HMRC's latest consultation paper sets out the details of a tough new, strict liability, criminal offence of failing to declare taxable offshore income; though it will only apply to conduct that breaches a de minimis threshold where a 'significant' loss of revenue arises.
The proposed offence was originally mooted by HMRC in April 2014 with the release of its corporate report 'No safe havens', and whilst the new proposal is a more watered-down version of that which was originally planned it should still be cause for concern for taxpayers with historic or future offshore income and gains.
The main justification for the planned new offence is that HMRC’s ability to detect offshore non-compliance and respond to it is more limited, so a harsher punishment is justified to redress the balance and enhance the overall deterrent.
The consultation paper is designed to elicit responses on the finer details of the proposal, whilst the initial suggestion is to limit the offence to income and capital gains taxes that arise offshore above a de minimis threshold that applies for each tax year (as opposed to a cumulative threshold). The criminal sanction is intended to be less severe than the available civil sanction whilst at the same time giving the courts the power to impose an unlimited financial penalty or even custodial sentences.
Any taxpayer who finds themselves on the wrong side of the new offence may have a defence if they can demonstrate that they took reasonable care in conducting their tax affairs or that they sought appropriate professional advice, though these are only suggestions at present.
In a parallel consultation, entitled 'Tackling offshore tax evasion: Strengthening civil deterrents', HMRC sets out how the cases still dealt with by civil means (because they are not covered by the scope of the new criminal offence) will face tougher penalties. The rationale behind the consultation is, the harder it is to get information from the territory in which the income or gain arises, the tougher the sanctions for non-disclosure.
The consultation contains proposals to extend the scope of the offshore penalties regime: to include inheritance tax, with penalties for failing to declare asset values held offshore; to cover inaccuracies where proceeds are hidden in higher 'category' territories; to provide sanctions in cases where assets are deliberately moved offshore in order to evade tax and to remove the current 20-year rule limiting HMRC's ability to look historically at a person's tax affairs.

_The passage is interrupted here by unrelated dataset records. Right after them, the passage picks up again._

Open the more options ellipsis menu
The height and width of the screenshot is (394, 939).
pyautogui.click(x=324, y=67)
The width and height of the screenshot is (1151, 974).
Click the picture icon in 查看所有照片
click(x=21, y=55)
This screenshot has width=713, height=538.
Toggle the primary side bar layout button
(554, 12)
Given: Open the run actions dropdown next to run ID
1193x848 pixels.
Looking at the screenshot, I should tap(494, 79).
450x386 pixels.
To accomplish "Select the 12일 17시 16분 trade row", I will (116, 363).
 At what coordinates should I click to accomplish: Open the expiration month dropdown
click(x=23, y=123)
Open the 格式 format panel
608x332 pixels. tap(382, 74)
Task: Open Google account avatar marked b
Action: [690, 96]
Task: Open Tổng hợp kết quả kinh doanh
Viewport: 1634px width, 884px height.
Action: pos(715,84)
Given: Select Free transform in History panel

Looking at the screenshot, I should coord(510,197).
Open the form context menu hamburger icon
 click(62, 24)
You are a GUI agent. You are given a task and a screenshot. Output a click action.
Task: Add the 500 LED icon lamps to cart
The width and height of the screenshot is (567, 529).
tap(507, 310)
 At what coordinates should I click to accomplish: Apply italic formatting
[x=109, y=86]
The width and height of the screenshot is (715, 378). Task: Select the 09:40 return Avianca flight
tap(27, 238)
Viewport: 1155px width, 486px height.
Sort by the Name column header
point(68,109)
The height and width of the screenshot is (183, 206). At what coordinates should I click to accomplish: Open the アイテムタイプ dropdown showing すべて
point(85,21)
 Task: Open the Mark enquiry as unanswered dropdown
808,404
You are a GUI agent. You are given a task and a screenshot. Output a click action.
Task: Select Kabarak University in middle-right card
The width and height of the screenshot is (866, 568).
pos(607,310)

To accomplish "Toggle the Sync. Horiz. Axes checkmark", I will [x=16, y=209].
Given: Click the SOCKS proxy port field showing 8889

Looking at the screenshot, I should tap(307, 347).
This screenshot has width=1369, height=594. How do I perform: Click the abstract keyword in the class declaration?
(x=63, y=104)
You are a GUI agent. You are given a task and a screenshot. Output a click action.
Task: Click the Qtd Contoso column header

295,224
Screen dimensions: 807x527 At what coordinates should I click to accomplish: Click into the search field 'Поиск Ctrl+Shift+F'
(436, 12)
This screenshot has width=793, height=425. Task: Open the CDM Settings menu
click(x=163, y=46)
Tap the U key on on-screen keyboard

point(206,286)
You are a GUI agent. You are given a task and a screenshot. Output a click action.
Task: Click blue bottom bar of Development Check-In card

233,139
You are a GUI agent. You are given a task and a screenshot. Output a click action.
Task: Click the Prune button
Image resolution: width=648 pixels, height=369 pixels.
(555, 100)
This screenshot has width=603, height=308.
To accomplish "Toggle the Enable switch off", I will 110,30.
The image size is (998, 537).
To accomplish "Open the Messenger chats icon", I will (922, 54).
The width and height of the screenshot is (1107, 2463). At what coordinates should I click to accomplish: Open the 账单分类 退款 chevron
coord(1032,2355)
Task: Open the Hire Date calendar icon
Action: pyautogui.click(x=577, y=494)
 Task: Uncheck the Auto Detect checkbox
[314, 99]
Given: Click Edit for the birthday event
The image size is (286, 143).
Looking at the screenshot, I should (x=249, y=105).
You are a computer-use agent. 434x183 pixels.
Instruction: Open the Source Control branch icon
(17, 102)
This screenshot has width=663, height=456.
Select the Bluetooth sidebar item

The addition of IHT to this regime is significant and shows HMRC's intent on targeting avoidance and evasion through inheritance schemes.
David Gauke, Financial Secretary to the Treasury, introduced the new consultations with the following message:
'If taxpayers do not come forward to clear up their past non-compliance, or if they continue to fail to comply with their obligations in this new era of transparency, then they must face tough consequences.'
It is clear, going forward, that penalties for non-compliance with tax obligations will be designed with a deterrent effect in mind and taxpayers who are worried that they have underpaid tax, whether deliberately or otherwise, should seek advice.